**Dataset extract:**

>> BEGIN

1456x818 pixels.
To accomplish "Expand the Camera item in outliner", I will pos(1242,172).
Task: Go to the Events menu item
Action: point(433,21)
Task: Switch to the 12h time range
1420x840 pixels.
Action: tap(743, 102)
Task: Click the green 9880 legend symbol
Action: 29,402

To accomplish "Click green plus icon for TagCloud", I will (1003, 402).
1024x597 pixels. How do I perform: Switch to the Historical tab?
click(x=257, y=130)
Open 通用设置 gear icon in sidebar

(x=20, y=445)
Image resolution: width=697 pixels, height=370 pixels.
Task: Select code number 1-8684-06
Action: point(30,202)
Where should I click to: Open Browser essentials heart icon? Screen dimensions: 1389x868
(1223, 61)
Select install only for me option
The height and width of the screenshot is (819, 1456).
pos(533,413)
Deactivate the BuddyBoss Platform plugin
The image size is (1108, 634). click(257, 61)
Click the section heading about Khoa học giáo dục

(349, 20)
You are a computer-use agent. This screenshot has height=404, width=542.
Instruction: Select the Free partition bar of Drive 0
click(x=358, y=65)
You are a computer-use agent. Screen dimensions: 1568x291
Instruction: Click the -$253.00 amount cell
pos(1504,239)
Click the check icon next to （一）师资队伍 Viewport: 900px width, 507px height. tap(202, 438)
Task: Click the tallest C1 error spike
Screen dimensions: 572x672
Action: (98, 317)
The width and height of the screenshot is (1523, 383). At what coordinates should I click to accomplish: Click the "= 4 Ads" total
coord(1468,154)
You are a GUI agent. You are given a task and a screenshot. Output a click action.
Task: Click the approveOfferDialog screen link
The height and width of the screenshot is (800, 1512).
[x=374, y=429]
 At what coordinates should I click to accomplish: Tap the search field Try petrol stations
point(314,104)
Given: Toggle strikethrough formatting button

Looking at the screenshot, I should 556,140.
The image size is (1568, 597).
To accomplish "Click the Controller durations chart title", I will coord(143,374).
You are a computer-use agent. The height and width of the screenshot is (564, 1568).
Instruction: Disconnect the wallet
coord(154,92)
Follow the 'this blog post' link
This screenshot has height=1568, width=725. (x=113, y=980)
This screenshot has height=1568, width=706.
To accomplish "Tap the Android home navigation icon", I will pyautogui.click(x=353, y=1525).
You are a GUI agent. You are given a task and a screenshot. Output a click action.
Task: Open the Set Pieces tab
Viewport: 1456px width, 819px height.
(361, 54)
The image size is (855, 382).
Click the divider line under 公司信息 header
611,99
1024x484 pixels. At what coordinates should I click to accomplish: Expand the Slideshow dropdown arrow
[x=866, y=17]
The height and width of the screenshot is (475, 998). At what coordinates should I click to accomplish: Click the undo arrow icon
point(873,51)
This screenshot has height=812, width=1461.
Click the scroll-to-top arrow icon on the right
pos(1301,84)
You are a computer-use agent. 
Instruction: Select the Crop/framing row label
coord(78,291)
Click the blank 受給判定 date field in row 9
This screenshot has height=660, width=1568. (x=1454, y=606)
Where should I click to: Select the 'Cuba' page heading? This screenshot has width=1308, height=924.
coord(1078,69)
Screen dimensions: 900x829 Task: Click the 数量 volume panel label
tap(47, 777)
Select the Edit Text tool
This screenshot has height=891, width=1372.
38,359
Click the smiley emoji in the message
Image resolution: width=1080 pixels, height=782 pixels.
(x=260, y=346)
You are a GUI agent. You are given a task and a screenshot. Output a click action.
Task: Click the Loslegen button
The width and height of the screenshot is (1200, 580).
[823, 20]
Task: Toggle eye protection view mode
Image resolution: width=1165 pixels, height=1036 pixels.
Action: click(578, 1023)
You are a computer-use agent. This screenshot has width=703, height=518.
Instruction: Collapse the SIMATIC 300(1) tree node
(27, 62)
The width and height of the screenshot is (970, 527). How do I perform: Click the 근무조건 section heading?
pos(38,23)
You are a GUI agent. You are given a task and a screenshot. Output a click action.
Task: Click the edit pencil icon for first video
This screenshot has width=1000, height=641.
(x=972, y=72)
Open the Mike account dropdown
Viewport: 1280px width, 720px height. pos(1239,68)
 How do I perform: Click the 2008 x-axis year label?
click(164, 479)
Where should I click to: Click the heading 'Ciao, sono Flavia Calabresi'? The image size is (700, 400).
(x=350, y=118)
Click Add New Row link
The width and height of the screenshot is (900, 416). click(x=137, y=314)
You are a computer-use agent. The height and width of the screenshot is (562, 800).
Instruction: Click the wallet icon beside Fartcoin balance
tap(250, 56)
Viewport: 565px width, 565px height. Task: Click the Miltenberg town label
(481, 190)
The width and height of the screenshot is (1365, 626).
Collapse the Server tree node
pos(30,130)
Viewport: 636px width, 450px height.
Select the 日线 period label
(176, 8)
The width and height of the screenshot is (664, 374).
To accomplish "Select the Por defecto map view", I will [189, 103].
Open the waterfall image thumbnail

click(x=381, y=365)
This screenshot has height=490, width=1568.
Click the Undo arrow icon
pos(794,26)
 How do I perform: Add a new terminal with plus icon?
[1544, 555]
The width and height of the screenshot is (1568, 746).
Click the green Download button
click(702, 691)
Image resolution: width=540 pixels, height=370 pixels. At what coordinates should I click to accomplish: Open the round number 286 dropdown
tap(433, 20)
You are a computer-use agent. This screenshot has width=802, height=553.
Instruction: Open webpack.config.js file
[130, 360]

>> END

**What the task requires:**
Present the data lines from the one containing "Task: Toggle eye protection view mode" through the one containing "(x=972, y=72)" as a Markdown table with columns Row and Line, numbering each row and leaving out blank lines.

**Right answer:**
| Row | Line |
|---|---|
| 1 | Task: Toggle eye protection view mode |
| 2 | Image resolution: width=1165 pixels, height=1036 pixels. |
| 3 | Action: click(578, 1023) |
| 4 | You are a computer-use agent. This screenshot has width=703, height=518. |
| 5 | Instruction: Collapse the SIMATIC 300(1) tree node |
| 6 | (27, 62) |
| 7 | The width and height of the screenshot is (970, 527). How do I perform: Click the 근무조건 section heading? |
| 8 | pos(38,23) |
| 9 | You are a GUI agent. You are given a task and a screenshot. Output a click action. |
| 10 | Task: Click the edit pencil icon for first video |
| 11 | This screenshot has width=1000, height=641. |
| 12 | (x=972, y=72) |